Problem description: Go through the data below and gather each line containing "menu".

[Saved data entries]
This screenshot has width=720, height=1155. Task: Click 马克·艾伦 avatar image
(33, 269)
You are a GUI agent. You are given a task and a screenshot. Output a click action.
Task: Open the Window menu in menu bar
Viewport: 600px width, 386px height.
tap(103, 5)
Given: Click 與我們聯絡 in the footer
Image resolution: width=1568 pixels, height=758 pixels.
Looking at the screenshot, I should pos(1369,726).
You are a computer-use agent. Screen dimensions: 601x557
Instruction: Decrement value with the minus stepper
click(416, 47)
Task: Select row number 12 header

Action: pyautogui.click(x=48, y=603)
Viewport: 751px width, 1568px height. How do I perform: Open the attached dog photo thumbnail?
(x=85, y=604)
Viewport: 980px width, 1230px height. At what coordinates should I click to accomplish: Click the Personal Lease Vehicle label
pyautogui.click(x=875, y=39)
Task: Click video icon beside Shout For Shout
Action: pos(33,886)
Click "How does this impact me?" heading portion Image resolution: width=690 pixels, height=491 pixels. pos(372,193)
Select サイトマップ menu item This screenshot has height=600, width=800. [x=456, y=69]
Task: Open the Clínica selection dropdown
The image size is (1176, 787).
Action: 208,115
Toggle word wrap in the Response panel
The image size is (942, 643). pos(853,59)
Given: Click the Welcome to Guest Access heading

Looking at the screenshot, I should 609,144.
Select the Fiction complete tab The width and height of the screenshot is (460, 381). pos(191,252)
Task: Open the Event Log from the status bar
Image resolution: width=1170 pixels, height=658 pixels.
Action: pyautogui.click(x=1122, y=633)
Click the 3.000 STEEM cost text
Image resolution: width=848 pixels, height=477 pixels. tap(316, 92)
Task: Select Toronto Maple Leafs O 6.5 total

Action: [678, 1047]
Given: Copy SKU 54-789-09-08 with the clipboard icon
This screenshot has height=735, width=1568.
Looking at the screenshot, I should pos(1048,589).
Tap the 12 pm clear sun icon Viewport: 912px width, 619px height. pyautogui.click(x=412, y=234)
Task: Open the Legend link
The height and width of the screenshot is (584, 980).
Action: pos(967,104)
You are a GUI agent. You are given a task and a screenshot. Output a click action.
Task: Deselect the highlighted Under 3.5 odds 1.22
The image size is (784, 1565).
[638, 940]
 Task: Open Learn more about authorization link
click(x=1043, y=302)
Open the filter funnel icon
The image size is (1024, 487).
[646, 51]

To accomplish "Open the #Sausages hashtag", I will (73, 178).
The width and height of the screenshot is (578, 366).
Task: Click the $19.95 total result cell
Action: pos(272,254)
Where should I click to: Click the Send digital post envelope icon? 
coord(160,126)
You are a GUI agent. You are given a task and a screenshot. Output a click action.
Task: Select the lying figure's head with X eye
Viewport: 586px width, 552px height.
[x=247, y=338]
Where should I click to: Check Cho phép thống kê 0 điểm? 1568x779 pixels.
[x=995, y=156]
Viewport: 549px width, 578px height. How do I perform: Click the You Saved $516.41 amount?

Reply:
Task: Open the Window menu in menu bar
Select サイトマップ menu item This screenshot has height=600, width=800. [x=456, y=69]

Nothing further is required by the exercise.